Gelaran sosialisasi TMU untuk merekrut calon mahasiswa dari Indonesia ini sudah keempat kalinya. Dan, Unusa sudah tiga kali ditunjuk menjadi tempat lokasi perekrutan. Tahun ini ada 20 peserta dari berbagai daerah yang mengikuti seleksi beasiswa TMU di Unusa.
“Hampir 75 persen mahasiswa asing yang belajar di TMU dari Indonesia. Mereka sebagian besar melanjutkan pendidikan S2 dan S3. Oleh karenanya TMU aktif melakukan sosialisasi dan perekrutan langsung ke Indonesia,” kata Wiwik Afridah SKM MKes, Global Engagement Nahdlatul Ulama of Surabaya (Genus).
Sementara itu Ns Dyah Ika Krisnawati Skep MS PhD, salah satu mahasiswa Indonesia yang telah menyelesaikan pendidikan S3 di TMU pada Juli 2019 pun berbagi pengalaman. Menurutnya TMU memberi kesempatan seluas-luasnya kepada mahasiswa untuk melakukan penelitian. Maklum fasilitas laboratorium (lab) di TMU sangat luas dan lengkap. Satu jenis lab bisa menempati areal satu lantai gedung.

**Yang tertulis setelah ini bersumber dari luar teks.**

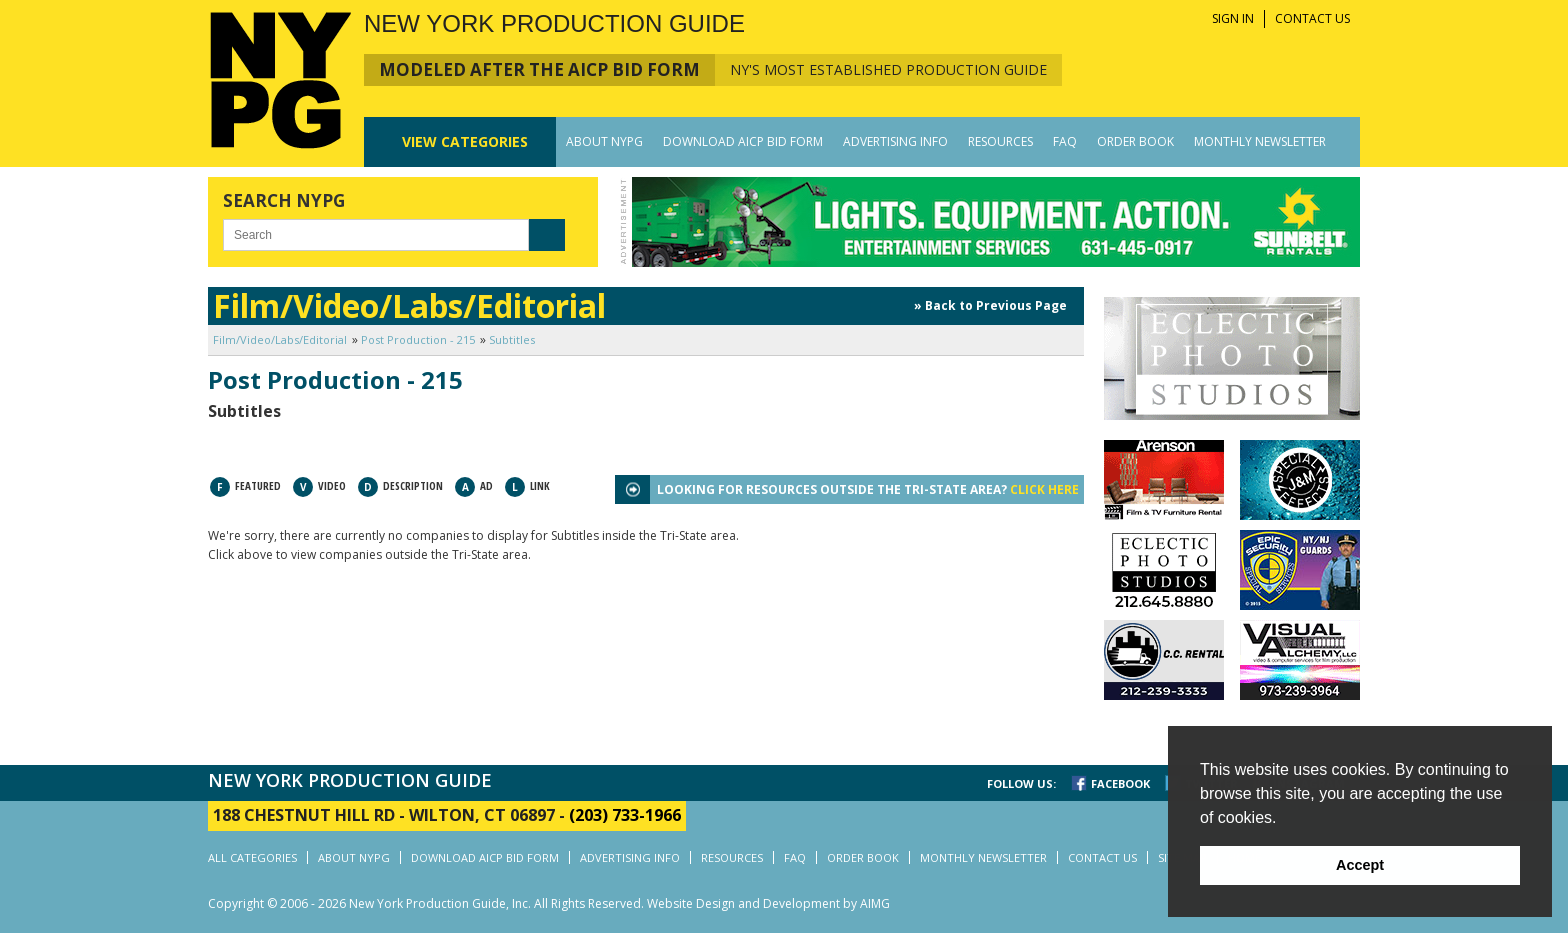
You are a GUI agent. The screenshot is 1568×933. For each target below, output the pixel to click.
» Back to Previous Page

“Di TMU kita bisa menjadi peneliti yang mandiri. Pasalnya di sana setiap tahapan penelitian dilakukan sendiri. Berbeda dengan di Indonesia yang dilakukan petugas laboratorium,” kata Dyah yang mengambil bidang medical science.
Menurut Dyah dengan melakukan penelitian sendiri, mahasiswa bisa mengetahui dan mengikuti setiap detil proses dan perkembangan hasil penelitian. Mulai dari kultur sel, deteksi protein yang bermacam jenis. Dilanjutkan dengan penyusunan laporan jurnal hingga publikasi.
“Justru saya kesulitan mencari pasien untuk penelitian saya tentang imunopatologi adult onset immunodesi ciency syndrome. Patologi yang saya teliti termasuk baru sehingga pasien masih langka. Namun gejalanya sudah muncul baik di Taipeh, Taiwan dan Indonesia,” kata Dyah.
Ibu tiga anak ini akhirnya merasa lega bisa menyelesaikan Pendidikan S3 yang ditempuh selama 5 tahun. (hap/Humas Unusa)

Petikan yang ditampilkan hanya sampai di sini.